Gastrodin targets the system Xc-/GPX4 axis to inhibit abnormal proliferation of fibroblast-like synoviocytes and improve rheumatoid arthritis

Abstract

Background

Rheumatoid Arthritis (RA) is a chronic autoimmune disease characterized by the abnormal proliferation of Fibroblast-like Synoviocytes (FLS), leading to synovial hyperplasia and progressive joint destruction in an inflammatory environment. Gastrodin (GAS), the main active ingredient of Gastrodia elata, is also the basis for its anti-inflammatory, anti-tumor, and other pharmacological effects. However, GAS's effects on RA and its specific molecular mechanisms remain to be thoroughly explored.

Purpose

This study combines transcriptomics and modern pharmacological methods to explore the molecular mechanism of GAS to ameliorate RA and provide a theoretical basis for the development of new therapeutic strategies for rheumatoid arthritis.

Methods

A rat adjuvant arthritis (AA) model was established to further determine the molecular mechanism by which GAS affects RA based on transcriptomics and molecular docking. The pharmacological activity of GAS against RA was evaluated by in vivo experiments such as micro-CT, histopathological examination, transmission electron microscopy and Elisa.
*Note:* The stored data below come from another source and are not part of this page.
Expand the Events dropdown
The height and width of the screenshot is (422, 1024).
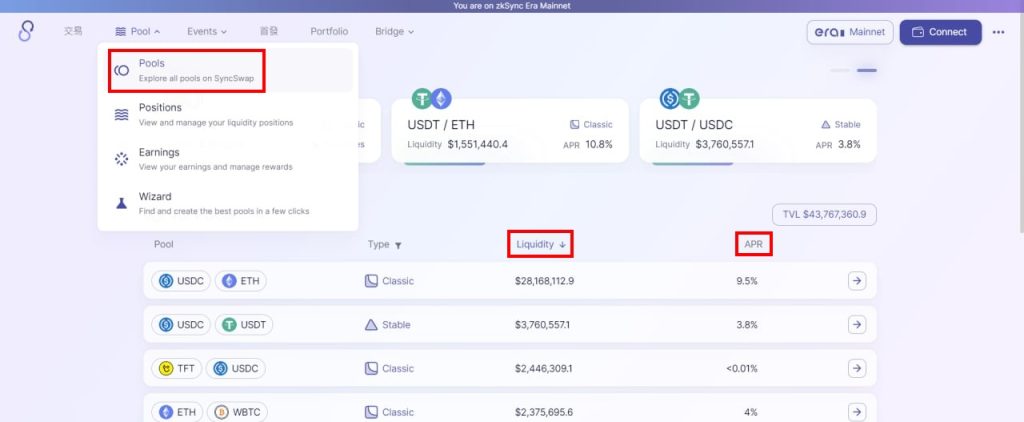(x=207, y=32)
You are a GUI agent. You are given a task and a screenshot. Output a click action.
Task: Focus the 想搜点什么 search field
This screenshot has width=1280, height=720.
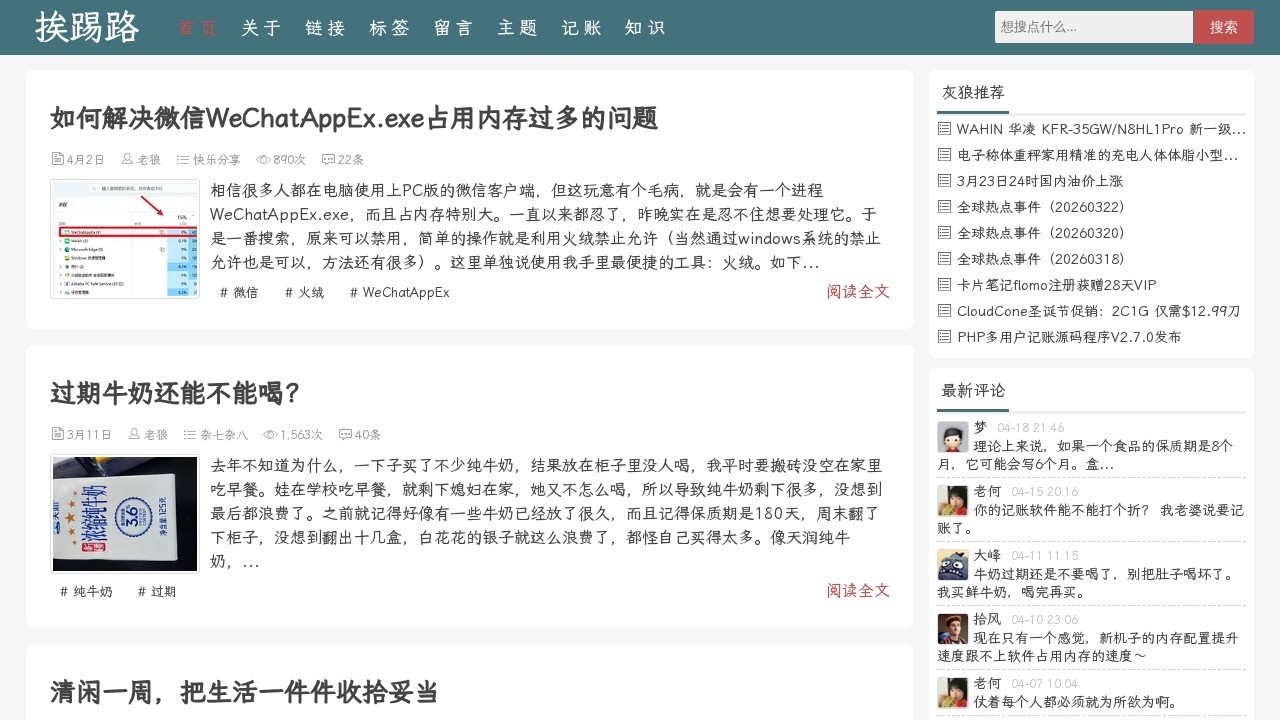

Primary FLS cells were also extracted from AA rats for in vitro experiments to reveal the potential of GAS in treating RA.

Results

Transcriptomic and molecular docking analyses suggested ferroptosis as a potential mechanism for GAS to ameliorate RA. In vitro and in vivo studies demonstrated that GAS downregulates SLC7A11, impacts the antioxidant system, and inhibits GPX4. It facilitates lipopolysaccharide-induced ferroptosis in RA-FLS (rheumatoid arthritis fibroblast-like synoviocytes) cells, suppresses synovial proliferation, and ameliorates rheumatoid arthritis.

Conclusion

This study reveals the molecular mechanism of the anti-RA action of GAS from a novel perspective, suggesting that GAS is a promising drug candidate for the treatment of RA.